A better option would be On-campus housing expenses or Dormitory expenses, to explicitly state the charge and fully inform prospective students of the cost of attendance.
Finally, the table did not even state all the key differences. Users had to navigate to another page to determine the additional costs associated with specific majors. When users need to make an expensive decision like which university to enroll in, designers must explicitly lay out all the differences and fees to create a positive decision-making environment.
In contrast, the University of California (UC) San Diego explicitly showed the difference in options. By including the state before resident, the table reduced ambiguity around the term. The table also clearly broke down the differences in tuition by cost and even clarified potential housing expenses by listing the estimated cost for all housing options.
Best of all, UC San Diego (literally) highlighted the key differences, allowing users to quickly and clearly see the difference in tuition prices.
By being explicit about all the different tuition options, UC San Diego created trust with prospective students, allowing students to feel more confident in selecting it as their university.
Explicit Search-Engine Results
Being explicit matters as much on search-engine results pages (SERPs) as on your website. Your users should be able to make the right choice, no matter where they make it.
SERP titles and descriptions should clearly state the product or service offered by the link. If your company offers two similar items, take special care to make them stand out from each other. There should be no ambiguity as to what the search result refers to. Clear copy is even more important on SERPs, as users have less detailed visuals to provide differentiation. The lack of visuals can become especially frustrating for the user if two options are not visually distinct. Good differentiation in copy can ease these frustrations and distinguish between the listings.
Finally, ensure you have strong SEO, as users rarely look beneath the first few options. The choice they’re looking for should appear early so they don’t spend needless time searching or choosing the wrong option.
Why Does It Matter?
Good UX ensures that users make the correct choice the first time or, if they do make a mistake, that they don’t feel it’s the website’s fault. Presenting the difference in options explicitly is the first step in guaranteeing that users make the right choice.
When the differences between options remain implicit, you increase the likelihood that users will select the wrong option. When they do, you cost them time, frustration, and sometimes money. If they catch the mistake, they suffer the interaction cost of returning and finding the right selection.

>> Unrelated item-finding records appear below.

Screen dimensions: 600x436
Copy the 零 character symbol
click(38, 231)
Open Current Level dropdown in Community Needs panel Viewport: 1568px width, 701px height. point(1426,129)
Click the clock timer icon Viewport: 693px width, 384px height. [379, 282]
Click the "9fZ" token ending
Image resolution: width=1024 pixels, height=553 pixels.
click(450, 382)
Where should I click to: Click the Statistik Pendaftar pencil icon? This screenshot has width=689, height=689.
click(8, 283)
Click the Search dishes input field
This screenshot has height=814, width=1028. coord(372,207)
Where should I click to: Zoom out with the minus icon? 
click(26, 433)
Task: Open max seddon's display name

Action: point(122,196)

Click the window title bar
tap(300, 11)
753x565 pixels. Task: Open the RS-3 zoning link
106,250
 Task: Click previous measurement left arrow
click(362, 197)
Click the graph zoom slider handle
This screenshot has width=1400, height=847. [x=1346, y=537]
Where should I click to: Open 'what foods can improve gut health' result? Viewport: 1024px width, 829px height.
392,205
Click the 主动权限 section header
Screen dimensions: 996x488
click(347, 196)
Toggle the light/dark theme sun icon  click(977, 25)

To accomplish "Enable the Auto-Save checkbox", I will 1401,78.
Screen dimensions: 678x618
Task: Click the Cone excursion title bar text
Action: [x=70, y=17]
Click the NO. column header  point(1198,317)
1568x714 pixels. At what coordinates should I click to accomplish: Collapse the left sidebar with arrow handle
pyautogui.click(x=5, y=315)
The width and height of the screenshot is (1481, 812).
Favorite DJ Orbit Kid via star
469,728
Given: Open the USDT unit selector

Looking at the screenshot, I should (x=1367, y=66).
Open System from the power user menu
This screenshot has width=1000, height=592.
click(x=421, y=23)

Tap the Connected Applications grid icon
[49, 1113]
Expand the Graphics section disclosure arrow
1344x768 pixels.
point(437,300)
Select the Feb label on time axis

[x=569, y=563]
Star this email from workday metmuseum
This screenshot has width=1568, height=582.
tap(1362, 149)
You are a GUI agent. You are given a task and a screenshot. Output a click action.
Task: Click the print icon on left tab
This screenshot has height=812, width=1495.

Each mistake made on your website costs your company goodwill, resulting in a negative halo effect.
Guaranteeing Explicitness
As we always say — you are not the user. And you are likely not the person making these important decisions on your website.
The distinction between implicit and explicit differentiating criteria is one of the key usability determinants for any system that offers multiple options. Unfortunately, it’s a design issue easily overlooked by people who know too much about the system — a.k.a. anybody on the design team.
In our tuition example, anyone in a university-admissions department probably thinks that in-state tuition is a highly explicit description of that option. Such distinctions are obvious to people with well-formed mental models of the domain. However, new users approach your design with a fuzzy mental model.
So, anytime you hear design-meeting participants say “X is obvious,” remember that it might not be so obvious to people outside your organization.
The clearer and more explicit you can be — especially about distinctions — the more successful your site will be.